Wilfried Pucher und Helmut Colditz begeistern auf der Studiobühne der Vogtlandhalle Greiz
GREIZ. 150 Lebensjahre standen am Sonntagnachmittag zu zweit auf der Studiobühne der Vogtlandhalle Greiz – anderthalb Jahrhundert reiche Bühnenerfahrung, gepaart mit Können, Frische, Temperament und einer großen Portion Humor: Wilfried Pucher und Helmut Colditz, die zum Otto-Reutter-Programm „In 50 Jahren ist alles vorbei“ einluden.

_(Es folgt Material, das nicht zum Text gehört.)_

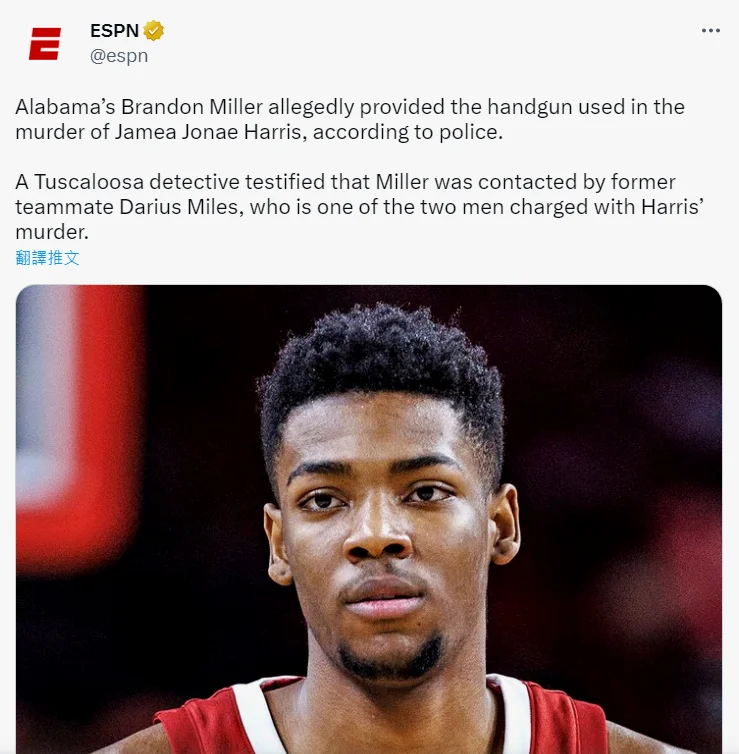Open the three-dot more options menu
739x754 pixels.
[x=710, y=31]
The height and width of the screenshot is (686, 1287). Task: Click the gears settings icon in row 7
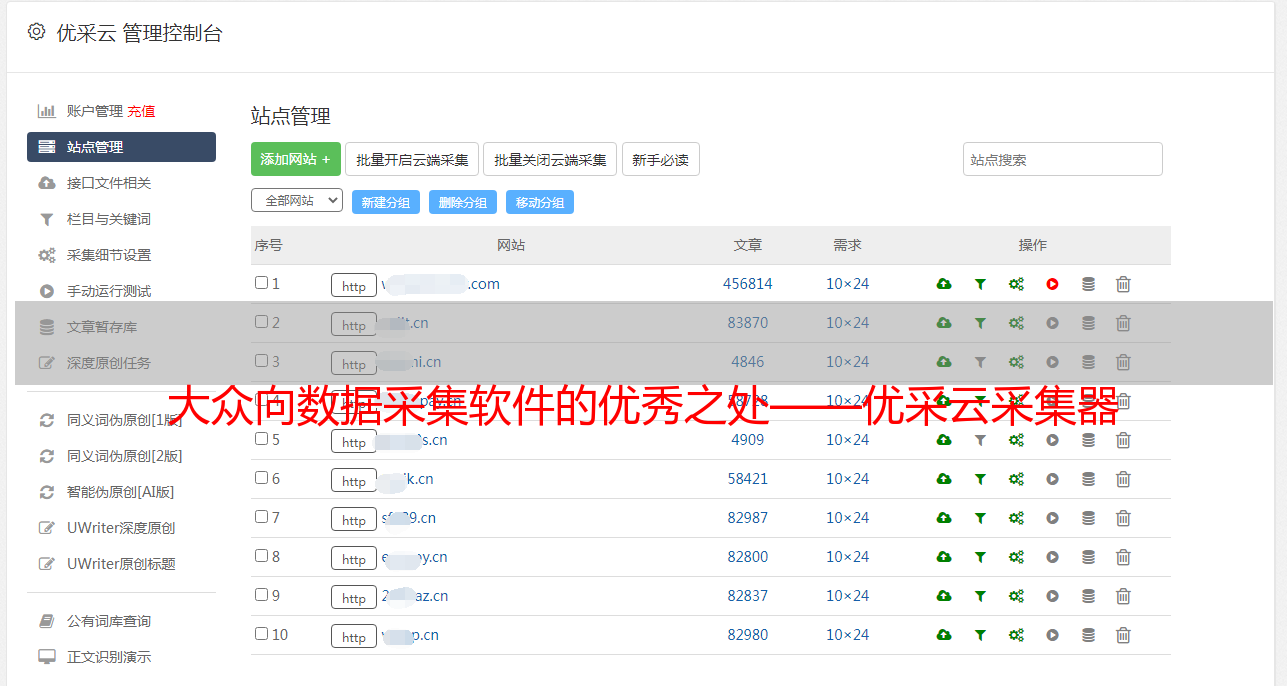(1016, 518)
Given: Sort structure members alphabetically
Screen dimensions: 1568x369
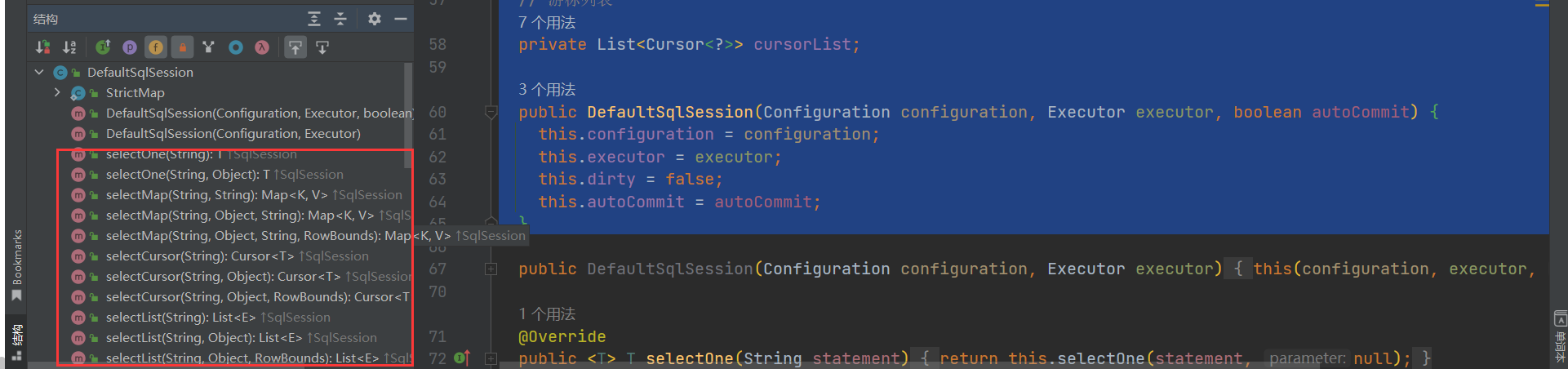Looking at the screenshot, I should [69, 47].
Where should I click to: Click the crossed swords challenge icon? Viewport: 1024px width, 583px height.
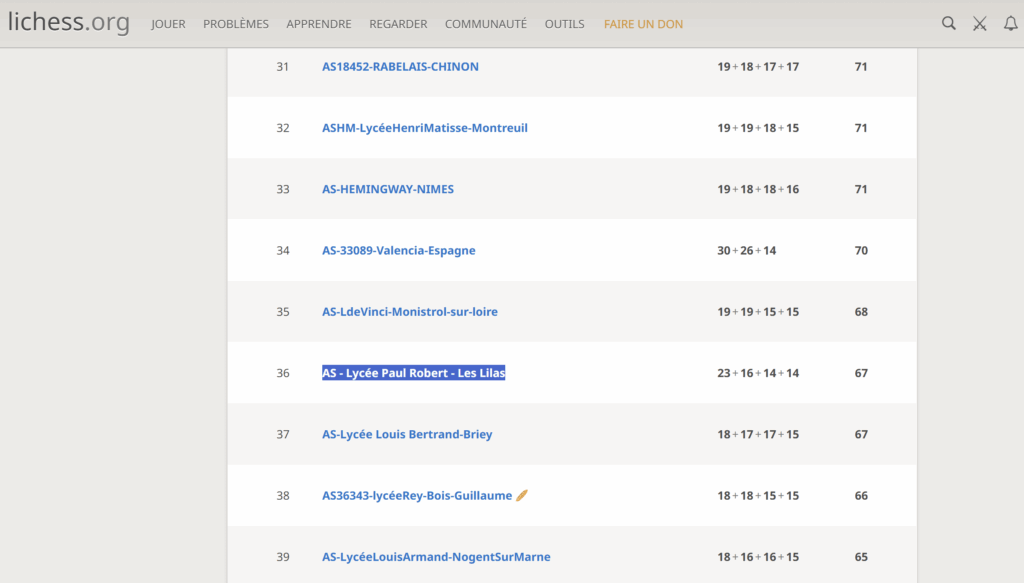point(979,24)
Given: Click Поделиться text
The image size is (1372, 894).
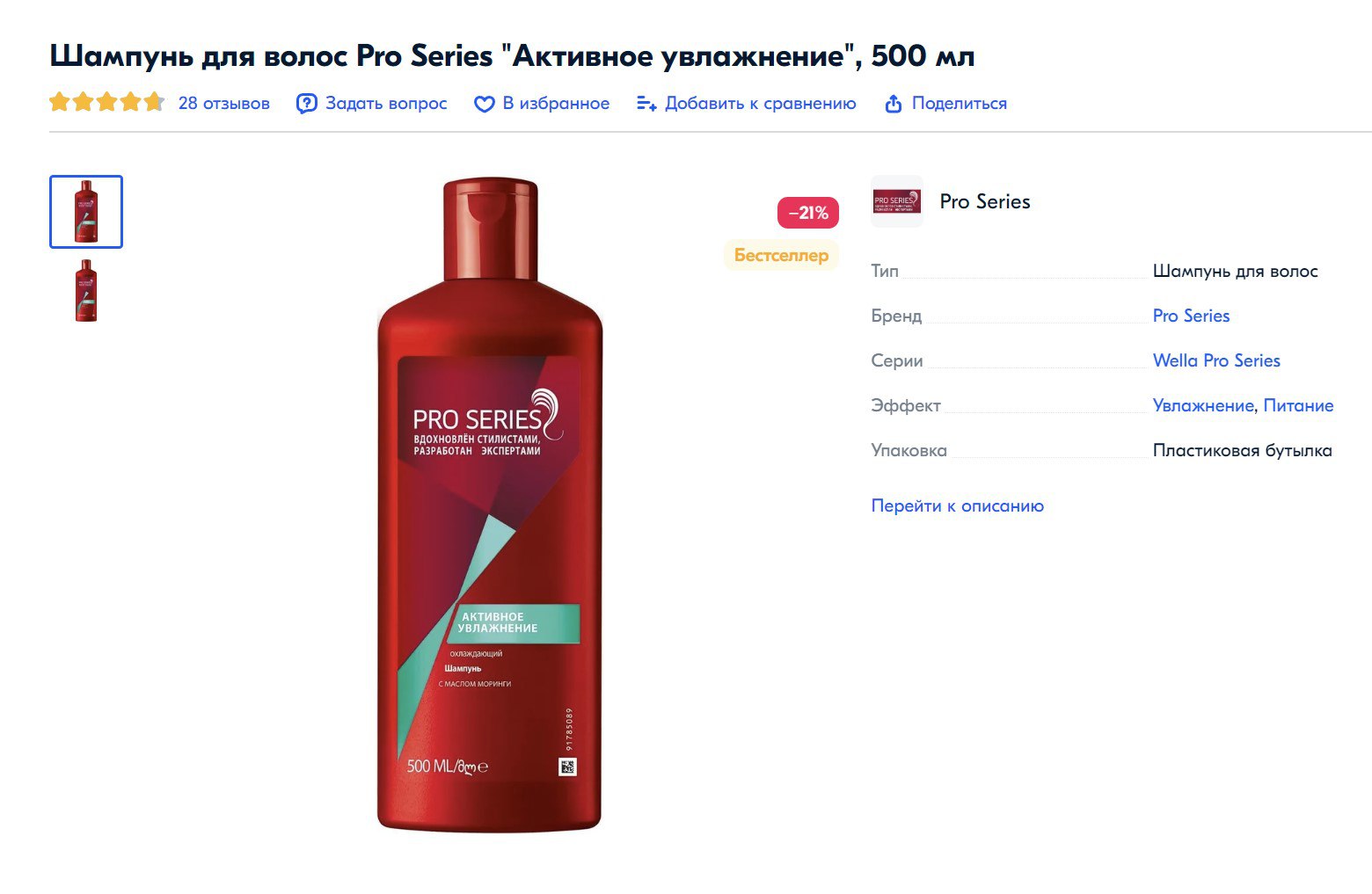Looking at the screenshot, I should pyautogui.click(x=960, y=104).
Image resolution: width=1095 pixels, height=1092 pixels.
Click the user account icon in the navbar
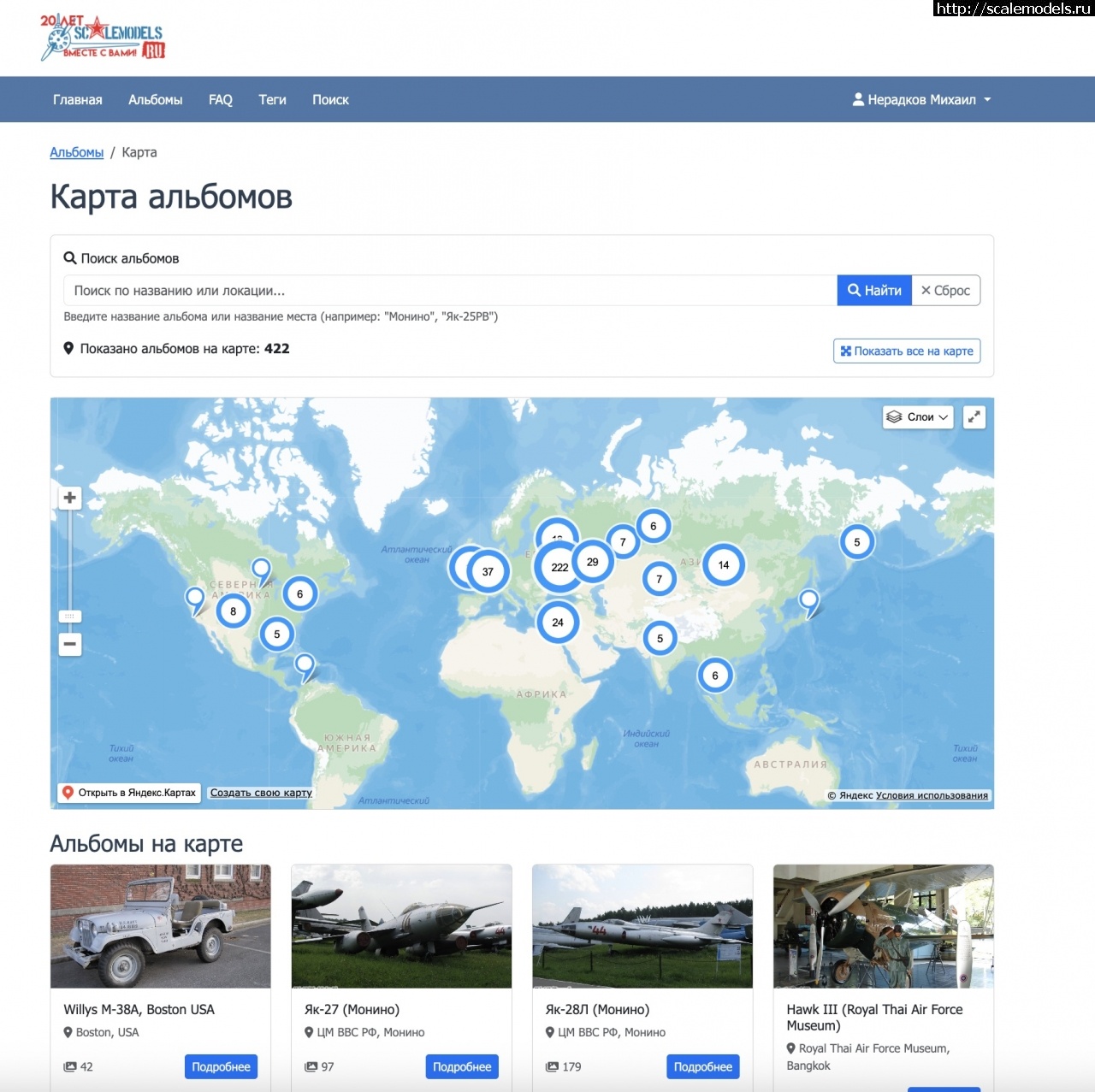(x=856, y=99)
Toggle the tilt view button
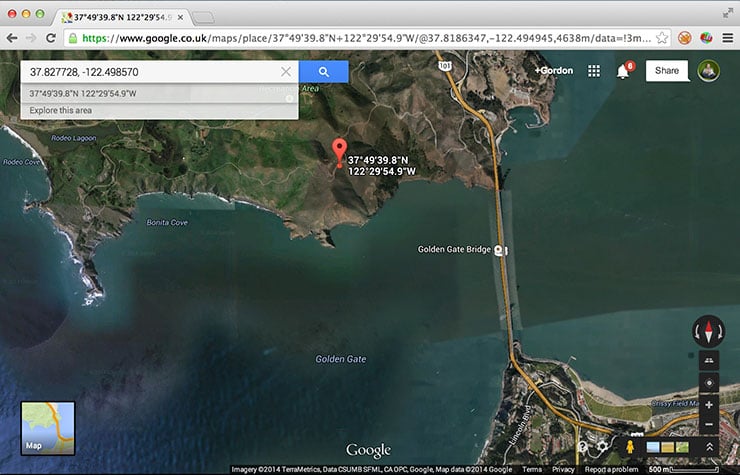Screen dimensions: 740x475 click(x=709, y=360)
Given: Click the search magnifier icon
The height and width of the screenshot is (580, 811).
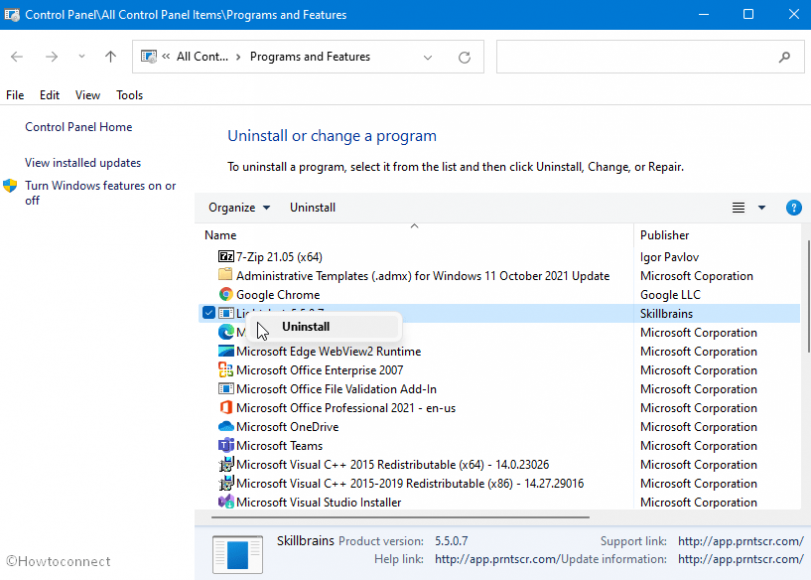Looking at the screenshot, I should pyautogui.click(x=786, y=57).
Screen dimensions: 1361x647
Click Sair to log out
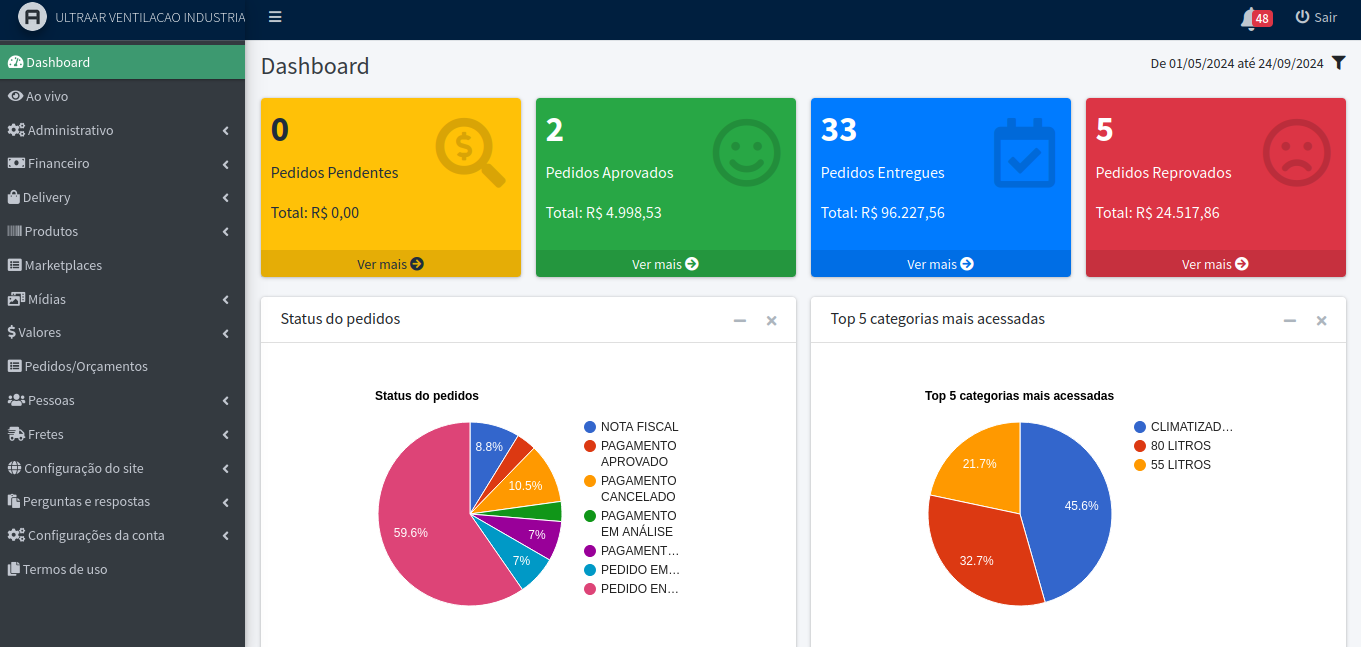click(1316, 17)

Dabei war es mehr als eine Hommage an den Vortragskünstler Otto Reutter (1870-1931), dem wohl bekanntesten Kabarettisten, Autoren und Sänger seiner Zeit, was die beiden Künstler zur Aufführung brachten. Schauspieler Wilfried Pucher, der genau wie Musiker Helmut Colditz ein „Heimspiel“ hatte, zeigte auf, wie brisant die Themen der zwischen 1900 und 1930 entstandenen Couplets noch immer sind. Nach dem titelgebenden Lied „In 50 Jahren ist alles vorbei“, folgten Klassiker wie „Der Blusenkauf“, „Gräme dich nicht“ oder „Nehm’n Se ’n Alten“ und „Der gewissenhafte Maurer“. Das Publikum, das sich in vielen Passagen als textsicher erwies, ging begeistert mit und ließ sich von den zeitlosen Ohrwürmern auf eine Zeitreise mitnehmen, die erstaunlicherweise immer wieder in die Gegenwart mündete. Noch liebenswerter als der gesamte Vortrag, für dessen Bewältigen der Textgewalt Wilfried Pucher größten Respekt verdient, waren die kleinen Versprecher, die der Mime mit Heiterkeit und Charme schnell wegwischte und lediglich einen kurzen Blick ins Textbuch warf. Mit „Ich habe solche Angst vor meiner Frau“ oder „Herr Neureich“ nahm Reutter damals und Pucher im Heute menschliche Schwächen auf’s Korn. Oft zeigten die Lacher im Publikum, dass man sich selbst ertappt fühlte – etwa beim Titel „Mit der Uhr in der Hand“. Das Couplet „Karussell“ zeigte in einer Strophe eine erschreckende Aktualität auf: „Erst gibt’s Friedenskonferenzen, dann gibt’s irgendwo ’nen Krieg –dann heilt man die Differenzen – dann gibt’s wieder Kampf und Sieg. Dann soll ew’ger Friede glänzen, dann gährt’s in Marokko (gegen andere Länder austauschbar, d.V.) schnell – dann komm’n wieder Konferenzen – Karussell, Karussell.“ Auch bei der „Lösung der Finanzreform“ hatte Otto Reutter schon vor fast einhundert Jahren den Finger in der Wunde. „Bevor de sterbst“ – ein Couplet, das in Heiterkeit auf den Abschied vom Leben einstimmt, wenngleich mit einem Tropfen bitteren Beigeschmacks versehen, wurde von Wilfried Pucher in Größe und doch augenzwinkernd vorgetragen. Als kongenialer musikalischer Partner erwies sich an diesem Abend einmal mehr Helmut Colditz, der Puchers Vortrag mit virtuosem Spiel trug und kleine gesangliche Unebenheiten gekonnt ausglich. Mit herzlichem Beifall bedankten sich die Gäste, die vom Duo Pucher /Colditz mit dem Lied „Optimiste“ als Zugabe bedacht wurden.